A federal judge has granted a temporary injunction to a group of Navy Seals seeking religious exemption from the Biden administration's vaccine mandate.
US District Judge Reed O'Connor said, "There is no COVID-19 exception to the First Amendment. There is no military exclusion from our Constitution."
A group of Navy Seals and specialists have sued the Biden administration in order to obtain a religious exemption to the COVID-19 vaccination mandate.
The long list of plaintiffs include 26 Navy SEALs, five special warfare combatant craft crewmen, three Navy divers, and an explosive ordnance disposal technician, The Washington Examiner reported. President Joe Biden, Secretary of Defense Lloyd Austin, the Department of Defense, and Navy Secretary Carlos Del Toro were named as the defendants in the suit filed November in federal court.
Each of the SEALs or sailors are either Catholic, Eastern Orthodox, or Protestant, whose "sincerely held religious beliefs forbid each of them from receiving the COVID-19 vaccine for a variety of reasons based upon their Christian faith as revealed through the Holy Bible and prayerful discernment," according to the suit.
"Plaintiffs believe that receiving a COVID-19 vaccine that was tested, developed, or produced using aborted fetal cell lines would force them to violate their sincerely held religious beliefs by causing them to participate in the abortion enterprise, which they believe to be immoral and highly offensive to God," it states.
Lead counsel Mike Berry, who is representing the SEALs, told The Washington Examiner that the suit isn't seeking to overturn the vaccination mandate. Rather, the plaintiffs are wanting the military to approve religious exemptions.
Dozens of Republican lawmakers filed a brief to support the Navy SEALs and sailors who have sued the Defense Department over the coronavirus restrictions.

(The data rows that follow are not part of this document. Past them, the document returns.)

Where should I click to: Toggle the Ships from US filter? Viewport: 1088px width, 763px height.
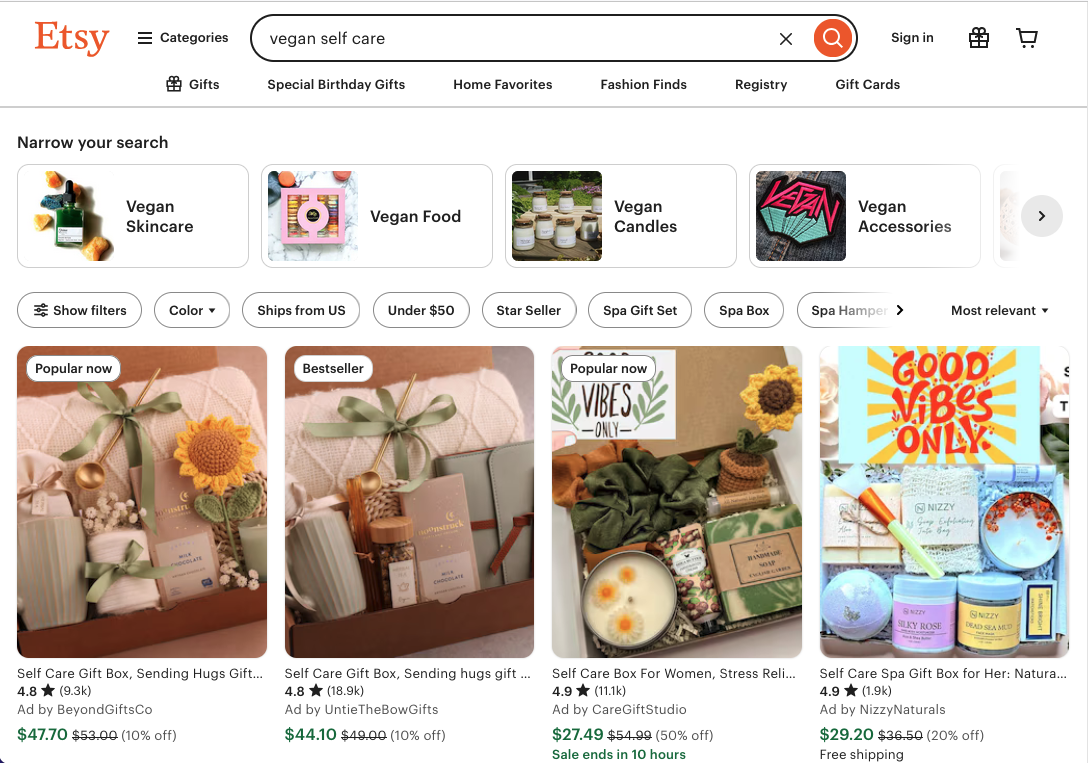tap(301, 310)
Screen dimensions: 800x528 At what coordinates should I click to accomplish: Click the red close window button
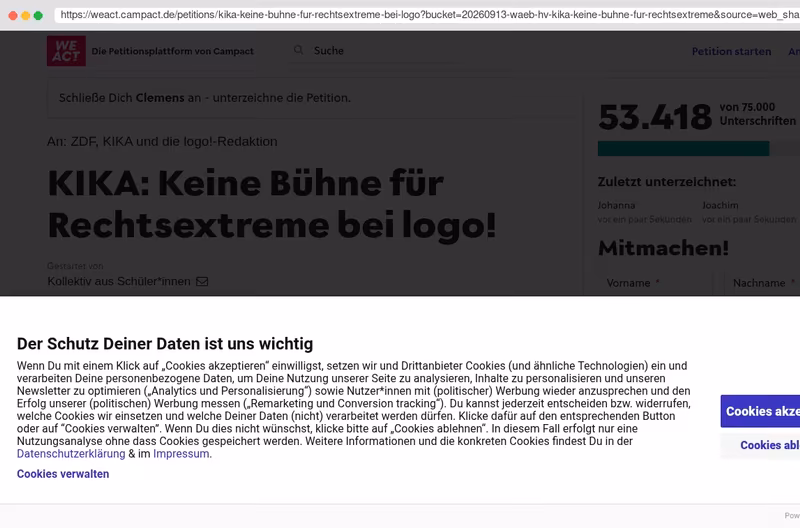13,15
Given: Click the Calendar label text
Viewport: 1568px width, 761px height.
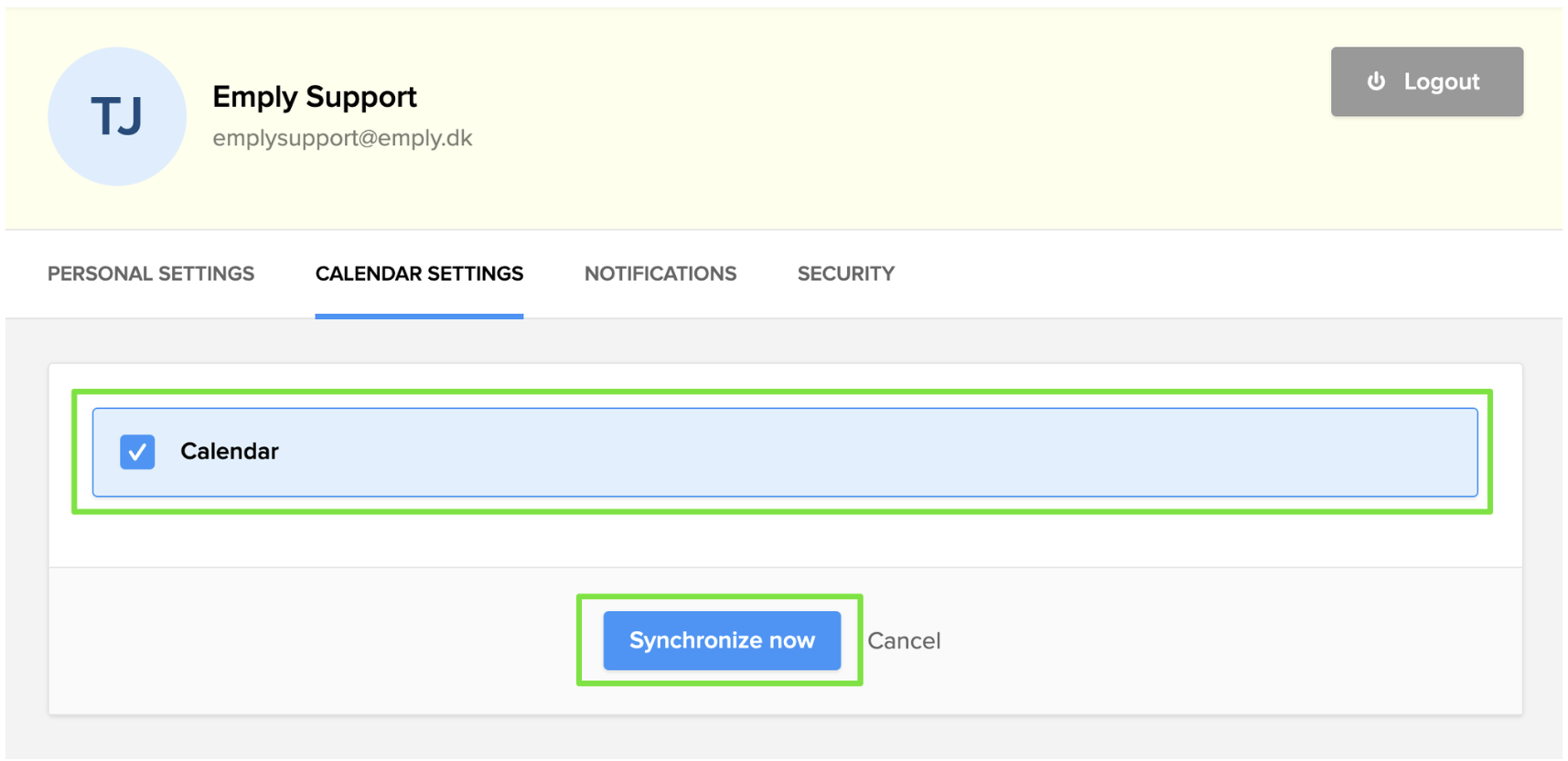Looking at the screenshot, I should [230, 452].
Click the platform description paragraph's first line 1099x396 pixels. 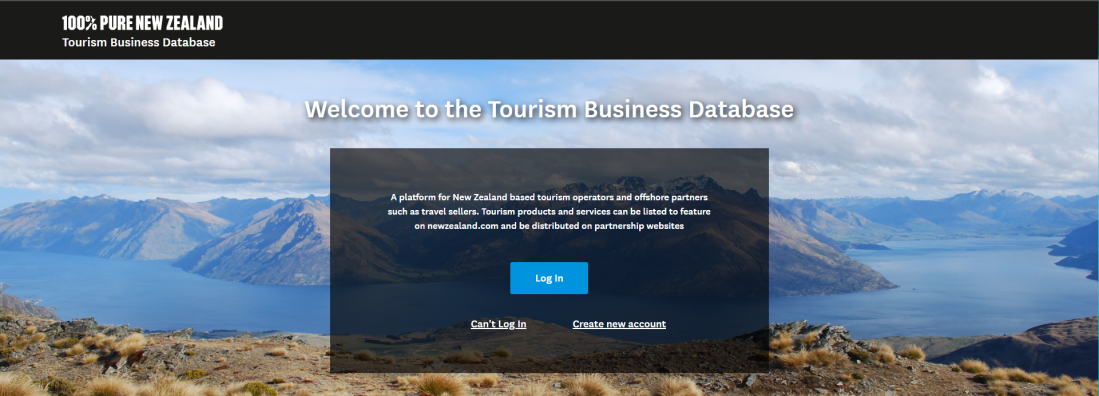(549, 197)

Texas Sen. Ted Cruz is among the 47 GOP backers who signed the brief mid-December. "Plaintiffs' religious liberty and the government's asserted interest in protecting our service members from COVID-19 need not be in conflict, especially where, as here, the individuals seeking an exemption are willing to adopt non-vaccination measures to protect themselves and others from the spread of COVID-19," the amicus brief reads. "They are only in conflict here because Defendants refuse to accommodate Plaintiffs' religious objections even as they accommodate those who will not receive the vaccine for non-religious reasons."
The America First Policy Institute (AFPI), a Trump-backed policy group comprised of many former administration officials, had also filed an amicus brief in the US District Court Northern District of Texas supporting the US service members.
"Forcing religious servicemembers to either violate their conscience or be negatively discharged undermines U.S. national security by directly causing an immediate, significant loss of American military strength for an order that illegally and unnecessarily undermines military readiness," the AFPI's amicus brief reads. "A ruling against Plaintiffs will result in long-term devastating effects on the morale, recruitment, and retention of our all-volunteer force."
AFPI's brief declared the vaccine mandate "both illegal and adverse to military readiness and will have grave consequences to American national security."
This story is breaking and will be updated.